--- BEGIN GIVEN INFORMATION ---

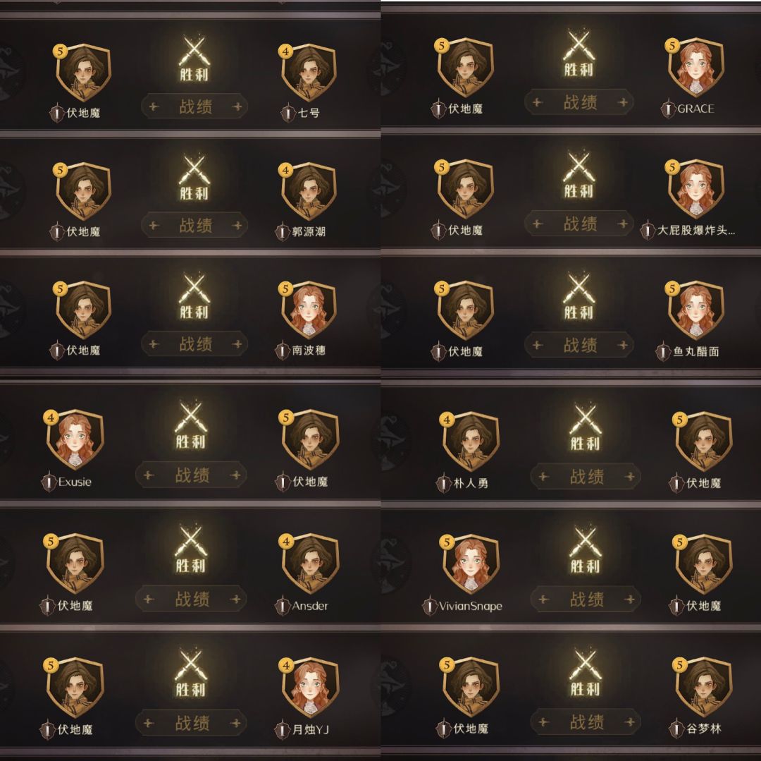Click the player name 南波穗
The height and width of the screenshot is (761, 761).
[x=309, y=350]
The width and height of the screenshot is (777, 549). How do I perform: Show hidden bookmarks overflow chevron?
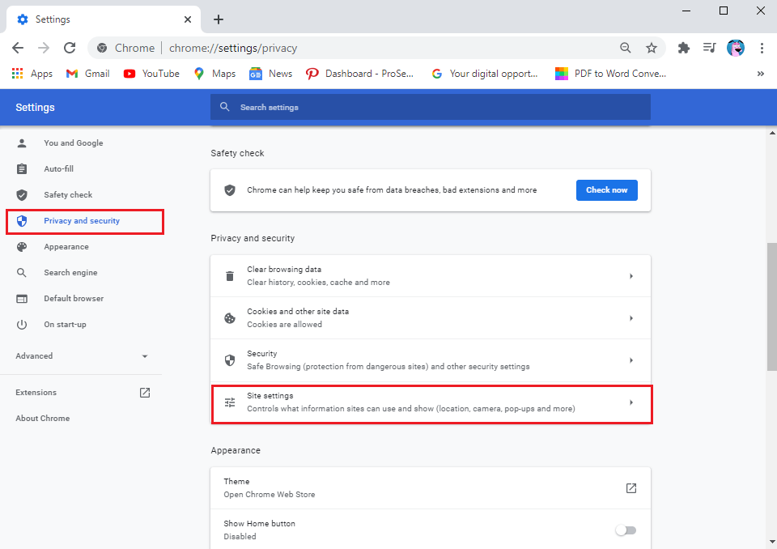click(x=760, y=74)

--- END GIVEN INFORMATION ---

◆ **PROMPT**: Rewrite the rows above with "bookmarks" replaced by "favorites" and everything else unchanged, omitting the pictures.

◆ **ANSWER BELOW**:
Click the player name 南波穗
The height and width of the screenshot is (761, 761).
[x=309, y=350]
The width and height of the screenshot is (777, 549). How do I perform: Show hidden favorites overflow chevron?
click(x=760, y=74)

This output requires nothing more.